__EXERCISE OBJECTIVE__:
Output the entire listing without altering anything.

__DATA FOR THIS TASK__:
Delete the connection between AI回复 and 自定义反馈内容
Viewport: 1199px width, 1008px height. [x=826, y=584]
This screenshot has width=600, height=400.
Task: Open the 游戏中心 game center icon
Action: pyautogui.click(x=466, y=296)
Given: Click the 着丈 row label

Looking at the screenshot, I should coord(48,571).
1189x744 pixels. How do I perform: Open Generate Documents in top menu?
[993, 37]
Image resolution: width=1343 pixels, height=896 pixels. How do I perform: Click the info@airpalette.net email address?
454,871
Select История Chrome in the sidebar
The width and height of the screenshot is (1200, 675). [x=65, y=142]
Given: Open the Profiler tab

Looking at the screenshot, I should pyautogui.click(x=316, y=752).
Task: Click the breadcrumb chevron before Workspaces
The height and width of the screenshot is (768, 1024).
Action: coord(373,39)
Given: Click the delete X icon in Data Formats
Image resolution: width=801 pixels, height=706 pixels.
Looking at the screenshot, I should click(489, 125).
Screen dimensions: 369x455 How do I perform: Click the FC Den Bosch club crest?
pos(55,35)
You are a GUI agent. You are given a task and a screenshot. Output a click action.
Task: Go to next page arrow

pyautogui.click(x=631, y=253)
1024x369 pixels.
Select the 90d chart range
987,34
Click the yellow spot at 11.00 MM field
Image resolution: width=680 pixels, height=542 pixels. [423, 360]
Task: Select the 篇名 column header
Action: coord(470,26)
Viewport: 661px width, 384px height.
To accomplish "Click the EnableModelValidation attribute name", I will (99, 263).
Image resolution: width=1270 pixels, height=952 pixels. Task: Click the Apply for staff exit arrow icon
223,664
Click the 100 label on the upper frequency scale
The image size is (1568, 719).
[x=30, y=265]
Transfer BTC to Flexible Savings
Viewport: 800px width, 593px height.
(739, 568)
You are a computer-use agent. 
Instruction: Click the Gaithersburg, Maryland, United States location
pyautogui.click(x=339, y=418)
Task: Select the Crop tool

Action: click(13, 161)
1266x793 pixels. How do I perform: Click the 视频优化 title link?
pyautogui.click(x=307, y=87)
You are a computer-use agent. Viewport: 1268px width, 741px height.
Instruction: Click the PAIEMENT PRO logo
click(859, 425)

__RESPONSE__:
Delete the connection between AI回复 and 自定义反馈内容
Viewport: 1199px width, 1008px height. [x=826, y=584]
This screenshot has width=600, height=400.
Task: Open the 游戏中心 game center icon
Action: pyautogui.click(x=466, y=296)
Given: Click the 着丈 row label

Looking at the screenshot, I should coord(48,571).
1189x744 pixels. How do I perform: Open Generate Documents in top menu?
[993, 37]
Image resolution: width=1343 pixels, height=896 pixels. How do I perform: Click the info@airpalette.net email address?
454,871
Select История Chrome in the sidebar
The width and height of the screenshot is (1200, 675). [x=65, y=142]
Given: Open the Profiler tab

Looking at the screenshot, I should pyautogui.click(x=316, y=752).
Task: Click the breadcrumb chevron before Workspaces
The height and width of the screenshot is (768, 1024).
Action: coord(373,39)
Given: Click the delete X icon in Data Formats
Image resolution: width=801 pixels, height=706 pixels.
Looking at the screenshot, I should click(489, 125).
Screen dimensions: 369x455 How do I perform: Click the FC Den Bosch club crest?
pos(55,35)
You are a GUI agent. You are given a task and a screenshot. Output a click action.
Task: Go to next page arrow

pyautogui.click(x=631, y=253)
1024x369 pixels.
Select the 90d chart range
987,34
Click the yellow spot at 11.00 MM field
Image resolution: width=680 pixels, height=542 pixels. [423, 360]
Task: Select the 篇名 column header
Action: coord(470,26)
Viewport: 661px width, 384px height.
To accomplish "Click the EnableModelValidation attribute name", I will (99, 263).
Image resolution: width=1270 pixels, height=952 pixels. Task: Click the Apply for staff exit arrow icon
223,664
Click the 100 label on the upper frequency scale
The image size is (1568, 719).
[x=30, y=265]
Transfer BTC to Flexible Savings
Viewport: 800px width, 593px height.
(739, 568)
You are a computer-use agent. 
Instruction: Click the Gaithersburg, Maryland, United States location
pyautogui.click(x=339, y=418)
Task: Select the Crop tool

Action: click(13, 161)
1266x793 pixels. How do I perform: Click the 视频优化 title link?
pyautogui.click(x=307, y=87)
You are a computer-use agent. Viewport: 1268px width, 741px height.
Instruction: Click the PAIEMENT PRO logo
click(859, 425)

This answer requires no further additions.